EGG : What draws you to photography ?
GC : I think I always have been drawn to photography because I want to construct a perfect world. I want to try to create this moment that is separate from the chaos of my life, and to do that I think I create enormous disorder. And I like that craziness because I think that it creates almost a sort of neurotic energy on the set, and through that there is a moment of transportation. And in all my pictures what I am ultimately interested in is that moment of transcendence or transportation, where one is transported into another place, into a perfect, still world. Despite my compulsion to create this still world, it always meets up against the impossibility of doing so. So, I like the collision between this need for order and perfection and how it collides with a sense of the impossible. I like where possibility and impossibly meet.
EGG : What is your relationship with the people of Lee, Massachusetts like ?

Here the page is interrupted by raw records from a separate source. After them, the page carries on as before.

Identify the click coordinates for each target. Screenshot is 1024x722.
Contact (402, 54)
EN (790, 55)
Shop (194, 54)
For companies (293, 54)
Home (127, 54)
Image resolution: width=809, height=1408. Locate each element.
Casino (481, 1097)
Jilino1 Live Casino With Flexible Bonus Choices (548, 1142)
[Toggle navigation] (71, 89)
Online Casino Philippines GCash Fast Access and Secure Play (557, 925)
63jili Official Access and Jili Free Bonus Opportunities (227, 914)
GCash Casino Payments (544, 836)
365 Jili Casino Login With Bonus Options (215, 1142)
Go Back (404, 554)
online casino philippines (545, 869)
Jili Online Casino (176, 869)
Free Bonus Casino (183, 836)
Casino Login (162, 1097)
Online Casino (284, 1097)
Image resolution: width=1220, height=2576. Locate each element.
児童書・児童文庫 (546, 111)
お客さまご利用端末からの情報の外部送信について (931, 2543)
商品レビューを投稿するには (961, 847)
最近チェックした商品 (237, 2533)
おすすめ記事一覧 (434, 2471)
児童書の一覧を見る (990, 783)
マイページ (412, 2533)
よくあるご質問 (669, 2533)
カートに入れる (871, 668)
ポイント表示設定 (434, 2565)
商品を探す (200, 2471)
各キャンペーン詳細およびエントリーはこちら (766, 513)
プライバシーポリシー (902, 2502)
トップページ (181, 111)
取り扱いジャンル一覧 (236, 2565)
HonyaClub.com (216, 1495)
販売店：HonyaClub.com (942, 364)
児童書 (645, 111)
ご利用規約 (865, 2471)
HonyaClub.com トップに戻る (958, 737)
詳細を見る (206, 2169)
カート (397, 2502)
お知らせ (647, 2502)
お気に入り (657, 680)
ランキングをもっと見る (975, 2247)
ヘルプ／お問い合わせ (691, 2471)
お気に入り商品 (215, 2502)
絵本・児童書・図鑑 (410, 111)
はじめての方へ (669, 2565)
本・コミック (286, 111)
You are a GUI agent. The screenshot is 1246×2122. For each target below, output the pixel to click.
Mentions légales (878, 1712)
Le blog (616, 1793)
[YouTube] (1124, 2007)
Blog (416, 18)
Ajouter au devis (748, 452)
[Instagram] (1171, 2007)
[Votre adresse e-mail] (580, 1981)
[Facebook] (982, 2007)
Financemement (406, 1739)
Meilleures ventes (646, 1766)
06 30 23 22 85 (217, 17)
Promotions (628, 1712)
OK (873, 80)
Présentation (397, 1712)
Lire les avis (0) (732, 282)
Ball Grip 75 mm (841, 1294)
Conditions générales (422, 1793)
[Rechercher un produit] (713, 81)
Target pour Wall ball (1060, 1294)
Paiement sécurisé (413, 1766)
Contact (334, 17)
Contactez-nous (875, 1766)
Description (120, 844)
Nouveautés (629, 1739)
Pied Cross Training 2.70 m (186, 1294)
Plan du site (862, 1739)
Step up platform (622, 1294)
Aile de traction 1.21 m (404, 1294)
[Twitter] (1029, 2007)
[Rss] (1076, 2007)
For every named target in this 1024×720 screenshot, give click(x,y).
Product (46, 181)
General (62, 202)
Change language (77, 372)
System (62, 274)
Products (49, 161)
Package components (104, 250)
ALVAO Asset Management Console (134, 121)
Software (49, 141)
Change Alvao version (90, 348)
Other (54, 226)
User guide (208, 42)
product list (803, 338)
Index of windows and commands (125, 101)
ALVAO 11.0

GC : I think part of the complication in the pictures I make is the kind of intrusion I have onto the neighborhood. I think that there are two sides to that. At certain times, there’s this sense that there’s this magical event occurring. In other times, I know I am just a nuisance and that I am intruding in people’s lives and I’m making a mess when blocking the street or closing them. I think if I was overly concerned with all these issues (I’m very sensitive to them) it would create a paralysis. I just have to know that ultimately, perhaps at moments I’ll just push too hard and then come back. But I think that if I didn’t have this sense of connection to the neighborhood that these pictures couldn’t be made. So, it’s not only a portrait of a particular person. It’s the portrait of a community and the neighborhood and my own kind of mythology of it.